§ **Task requirements**:
Your answer should consist of the lines in the data below that contain "link".

§ **Supplied entries**:

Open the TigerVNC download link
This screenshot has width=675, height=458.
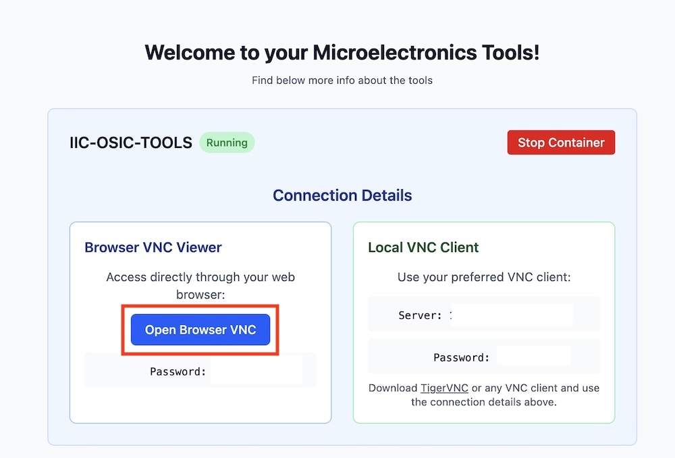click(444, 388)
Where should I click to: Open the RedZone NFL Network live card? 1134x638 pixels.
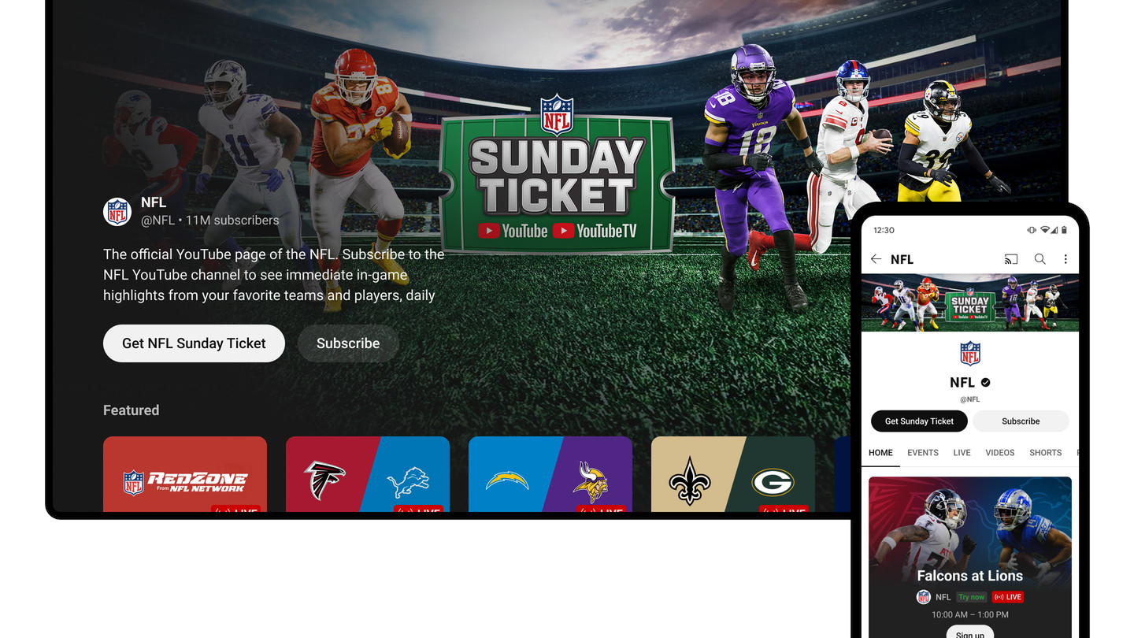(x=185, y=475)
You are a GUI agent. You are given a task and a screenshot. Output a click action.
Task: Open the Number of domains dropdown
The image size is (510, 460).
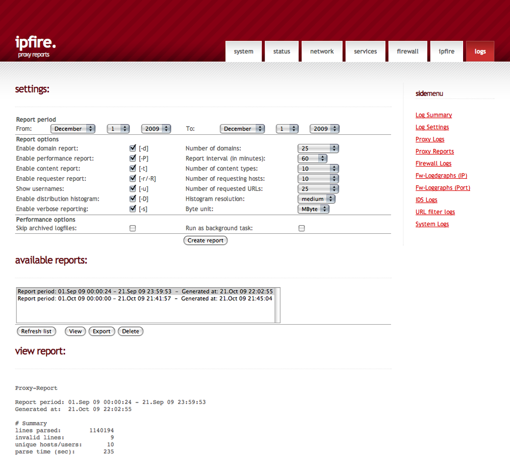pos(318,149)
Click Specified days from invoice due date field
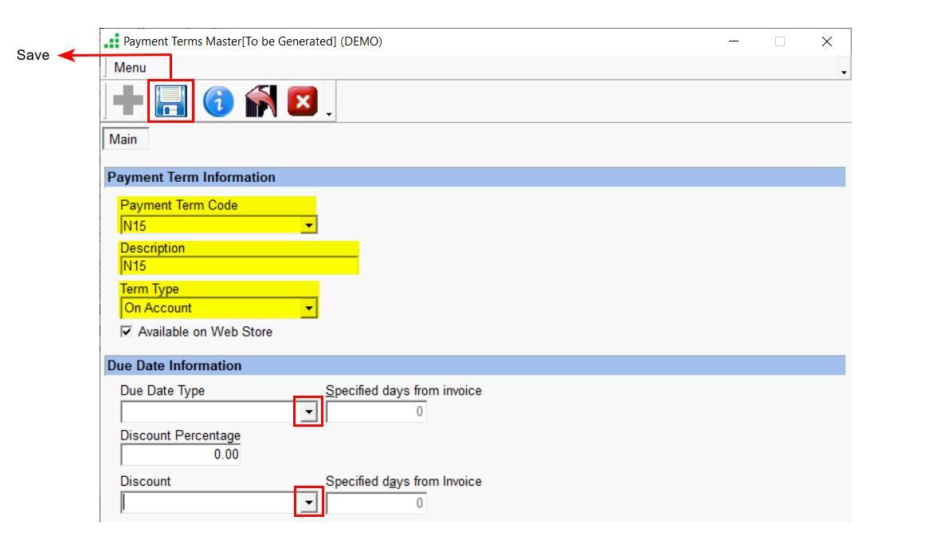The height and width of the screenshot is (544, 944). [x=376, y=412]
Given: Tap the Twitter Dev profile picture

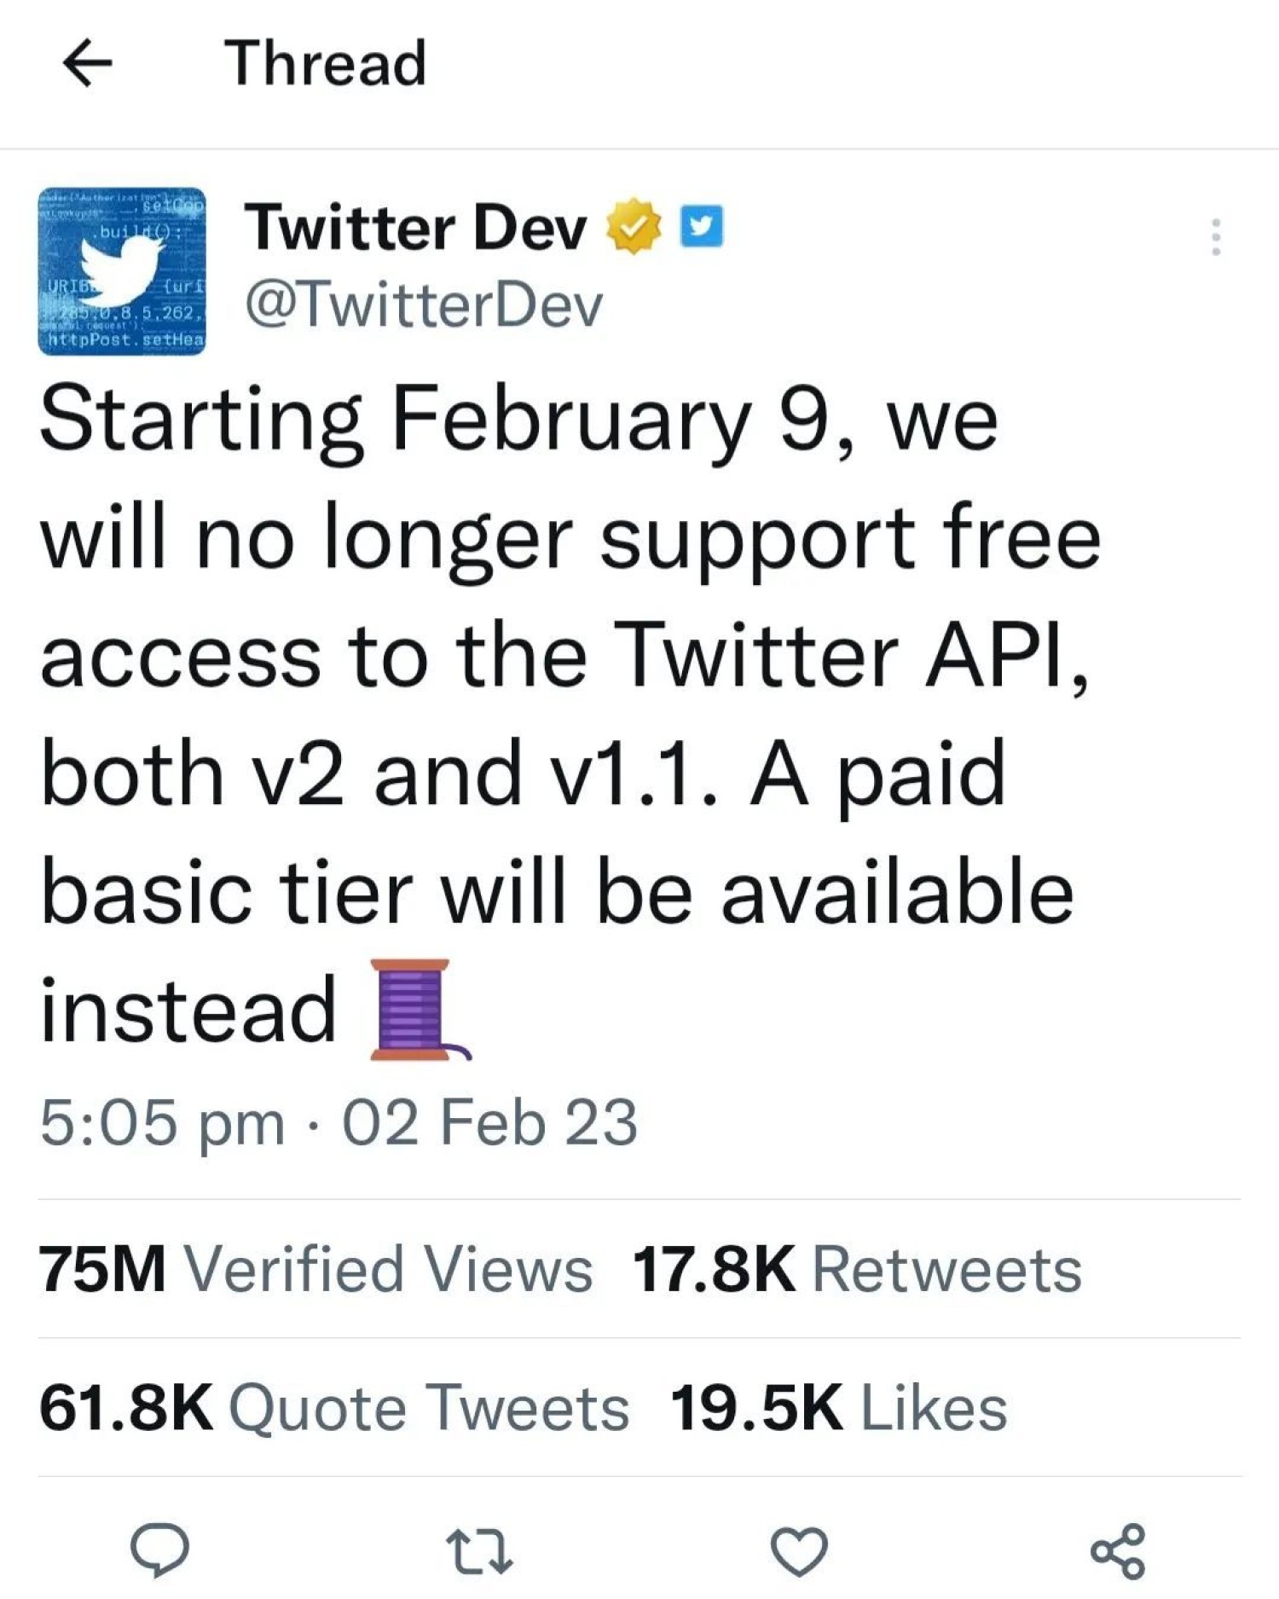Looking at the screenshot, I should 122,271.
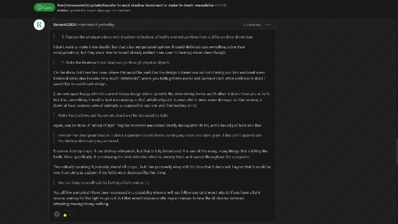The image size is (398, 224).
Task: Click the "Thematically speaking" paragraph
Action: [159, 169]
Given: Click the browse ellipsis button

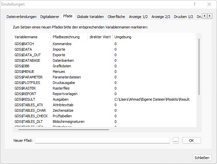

* * *

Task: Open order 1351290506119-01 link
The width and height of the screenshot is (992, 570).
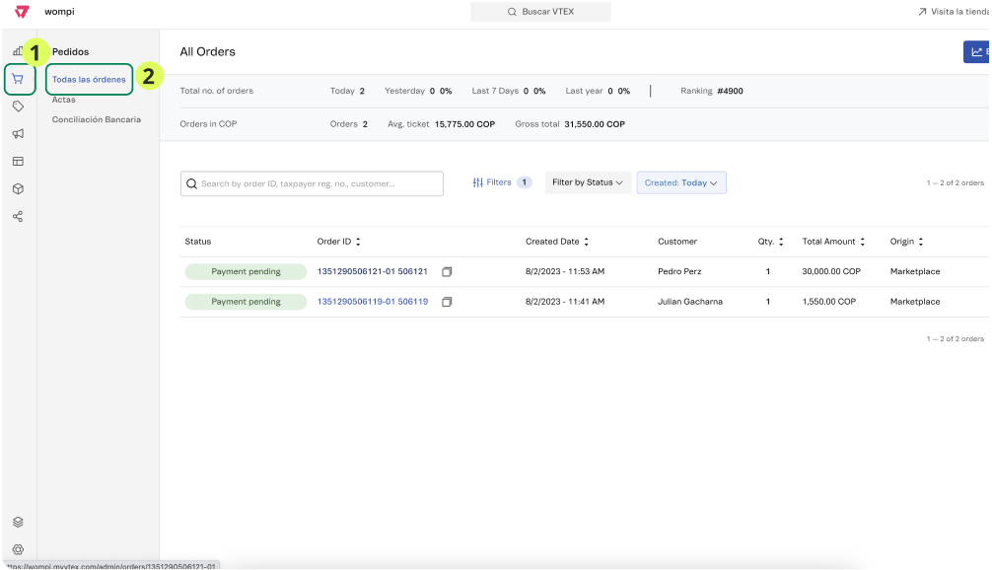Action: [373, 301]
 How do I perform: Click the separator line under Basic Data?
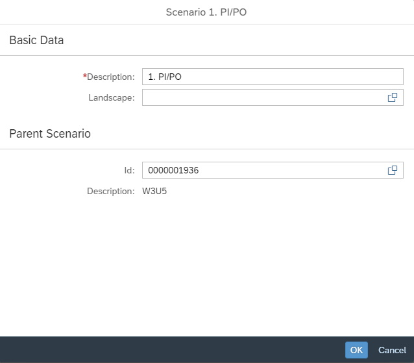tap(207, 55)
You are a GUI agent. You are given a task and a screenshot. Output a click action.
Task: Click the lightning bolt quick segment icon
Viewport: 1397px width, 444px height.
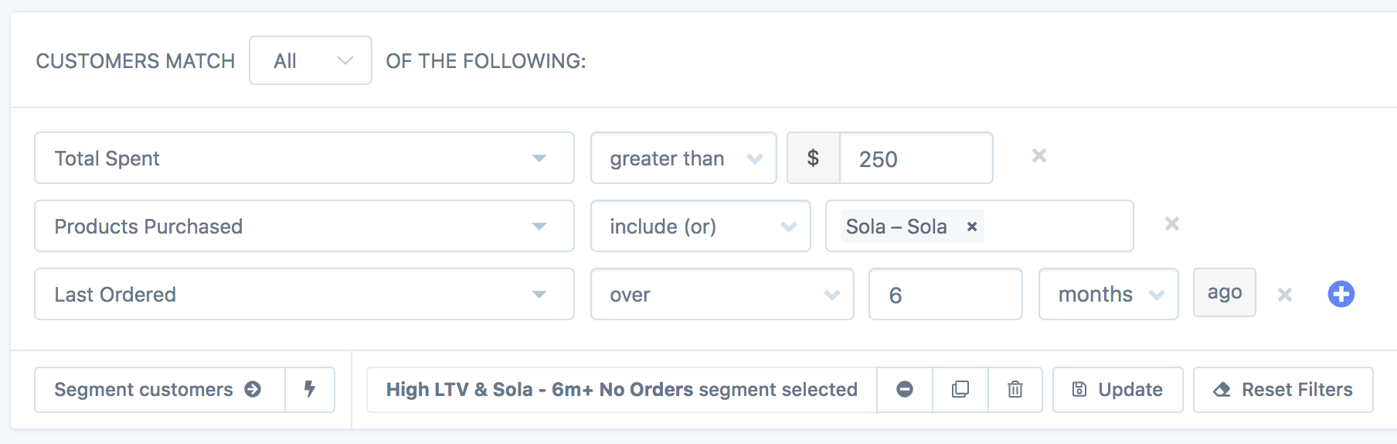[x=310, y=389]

§ **Response**:
Open the TigerVNC download link
Task: Open order 1351290506119-01 link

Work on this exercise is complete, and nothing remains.